Why is pain essential?
Without pain it is impossible to live a normal healthy life (those who are congenitally insensitive to pain). Being unable to feel pain actually shortens an individuals life.
- Individuals who do not perceive pain will get many injuries when they are young and repeat them because they haven’t felt any pain and thus haven’t learnt to avoid harmful behaviour. When they grow up they may become extremely overcautious but still get injured. They are also less likely to recognise symptoms of pathology e.g. Appendicitis and they often suffer from joint degeneration e.g.
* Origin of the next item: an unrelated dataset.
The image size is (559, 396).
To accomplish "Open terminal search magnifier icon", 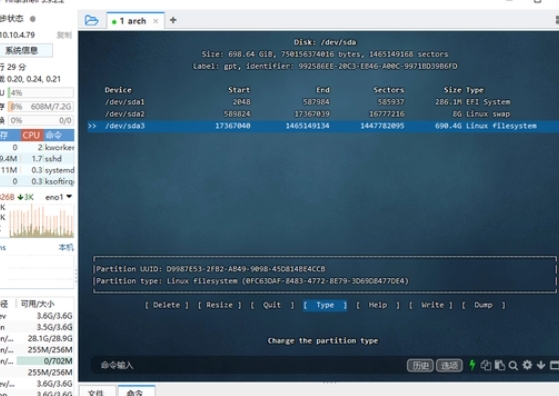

Opening door, our body tells us to adjust movement if it hurts but they don’t get it.
Describe the a nociceptor pathway of pain using treading on glass as an example
- Stepping on glass is the noxious (mechanical) stimuli that will damage tissue and activate a-delta fibres.
- The fibres are fast and will quickly send impulses to the spinal cord to generate protective reflexes by activating projection cell and interneurones.
- In this case, the protective reflex is the withdrawal reflex where flexors will be activated and the other leg will extend to support the weight.
- While the reflex has been occuring, the signal will have reached our brain via the anterolateral spinal tract so we feel the sharp stabbing pain.
Describe the c nociceptor pathway of pain using treading on glass as an example
- While the a-fibre pathway is occurring, our c-fibres get activated by either the mechanical stimulus or by the tissue damage (release of potassium and inflammation).
- These fibres are slow so they release protective reflex that immobilises and protects against exacerbating the injury.
- In this case, the heel may go stiff (muscles here tense)
.- Eventually signals reach the brain and we feel the aching pain.
What is the consequence of the perception of pain from nociceptors? Give examples in context with glass in feet
- It will force us into remedial action as pain is unpleasant. This is to treat the injury. If we don’t take appropriate remedial action we may get an infection which makes things worse and more painful, which we will also learn from.
- We will also learn from the injury to avoid the pain e.g. to not walk barefoot in sand.
What is the problem with pain?
Once pain has served its purpose, it becomes part of the problem. Pain also doesn’t always have a clear purpose.
How is pain a function of the somatosensory system?
The pathways carrying and interpreting pain stimuli are closely associated with other somatosensory pathways so pain would fit into the sensation and perception part of the CNS function.
- Sensation is the awareness that an event has occurred.
- Perception is the processing of the sensation.
Describe the somatosensory pathway for gently touch
- Touch receptor afferent goes back to the spinal column and goes up the dorsal columns in the medulla.
- At the top, it synapses with the secondary afferent and crosses over at the dorsal column nuclei.
- From here it goes up to its specific area in the thalamus, the ventral posterior nuclei which is the somatosensory relay of the brain.
- It then synapses with a third afferent and is relayed up to the cortex.
What is the equivalent pain pathway to the somatosensory pathway for gentle touch?
The lateral pain pathway. The first synapse with the secondary afferents in the dorsal horn, but then the axon secondary aferent crosses the midline and ascends mainly in the anterolateral tract. This bypasses the brainstem and heads straight to the nucleus in the thalamus via internal capsule.